Sunday, September 11, 2011
Friday, June 17, 2011
Casey Anthony makes OJ look like Captain Dreyfus.
Friday, January 28, 2011
The Audacity of Shlock
When a congresswoman is shot in the head in the very act of democracy, we should all pause.
Poseur alert! -- this pronouncement must be the choicest pseudo-profundity to emerge from the shooting in Tucson of Gabrielle Giffords and 18 others. For many, Andrew Sullivan is The Blogfather. If the "MSM" -- how pompous is that invidious classification -- is superseded, it won't be for reasons of quality.
Reading a book like Daniel Boorstin's The Image (1961) will tell you more about blogs and Internet media than the whole middlebrow masturbatory mandala spun by Sullivan, Clay Shirky and TED. The more information there is, the greater becomes the need to digest it. Perhaps it began with law. First the Roman ("Digests" of the Corpus Juris Civilis, 529), then later the English (1700-1900) and American (1823), codes were summarized for interested specialists. Literature followed suit in the 19th Century. Cheapening the production of printed matter brought great works to a wider and less rarefied audience, which led to bowdlerization and abridgment. Then came mass-produced encyclopedias, journals and magazines. Review of Reviews and The Literary Digest (1890) arose to suggest interesting articles so people could find their way to what they cared about. As with literature the enterprise of being informed became more middlebrow. Reader's Digest (1922) condensed primary material and surpassed it in popularity. In a sense, motion pictures (~1900, 1927) began to digest historical works and novels. Radio news (1920) summarized newspapers, and then television news (1940-50) emancipated the reader from having to reassemble the data in his head.

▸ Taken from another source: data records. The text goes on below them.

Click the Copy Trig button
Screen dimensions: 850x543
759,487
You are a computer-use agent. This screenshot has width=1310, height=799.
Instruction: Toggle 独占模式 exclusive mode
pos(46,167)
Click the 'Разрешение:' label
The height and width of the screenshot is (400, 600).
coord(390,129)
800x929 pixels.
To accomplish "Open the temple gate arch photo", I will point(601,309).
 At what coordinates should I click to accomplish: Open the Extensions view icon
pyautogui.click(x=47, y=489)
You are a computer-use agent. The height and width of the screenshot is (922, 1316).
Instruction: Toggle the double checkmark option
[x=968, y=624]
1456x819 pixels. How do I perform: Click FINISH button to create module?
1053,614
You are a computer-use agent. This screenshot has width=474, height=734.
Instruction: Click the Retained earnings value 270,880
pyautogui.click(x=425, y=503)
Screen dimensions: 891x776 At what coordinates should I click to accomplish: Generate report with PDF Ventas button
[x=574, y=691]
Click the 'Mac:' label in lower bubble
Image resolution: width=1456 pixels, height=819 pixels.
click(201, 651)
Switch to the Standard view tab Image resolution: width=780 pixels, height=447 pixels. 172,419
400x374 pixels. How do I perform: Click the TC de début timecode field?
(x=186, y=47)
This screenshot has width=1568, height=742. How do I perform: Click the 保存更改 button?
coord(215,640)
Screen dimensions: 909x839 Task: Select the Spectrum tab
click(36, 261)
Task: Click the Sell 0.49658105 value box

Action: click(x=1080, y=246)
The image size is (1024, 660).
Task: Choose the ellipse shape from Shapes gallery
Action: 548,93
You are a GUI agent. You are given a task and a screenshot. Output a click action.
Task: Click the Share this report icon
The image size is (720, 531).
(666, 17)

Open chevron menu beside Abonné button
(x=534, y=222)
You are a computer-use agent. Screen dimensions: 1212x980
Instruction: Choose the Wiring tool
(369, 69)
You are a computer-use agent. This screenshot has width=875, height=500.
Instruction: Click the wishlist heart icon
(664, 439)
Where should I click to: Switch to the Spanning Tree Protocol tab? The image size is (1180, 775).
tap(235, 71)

Blogs are just a contemporary part of this process; they mostly digest printed news. In ten short years blogs have proliferated to the point of opacity, which is why "microblogging" platforms such as Twitter -- mostly a digest of blogs -- have achieved prominence.
This relentless drive to abbreviate is a mixed blessing. On one hand, we have not so much democratic as demotic access to more information than ever. On the other, such atomization reduces the scope of our knowledge -- it shortens our perspective. That's why Sullivan and company can fool you into thinking they are some sort of information vanguard, when at best they are surfing today's minute of a centuries-long process. Contextualizing the information players casts the meagerness of much of their output in stark and sensible relief.
Footnote: This post, fittingly, is based on a digest of Chapter 4 of The Image, "From Shapes to Shadows: Dissolving Forms", especially pp. 118-149.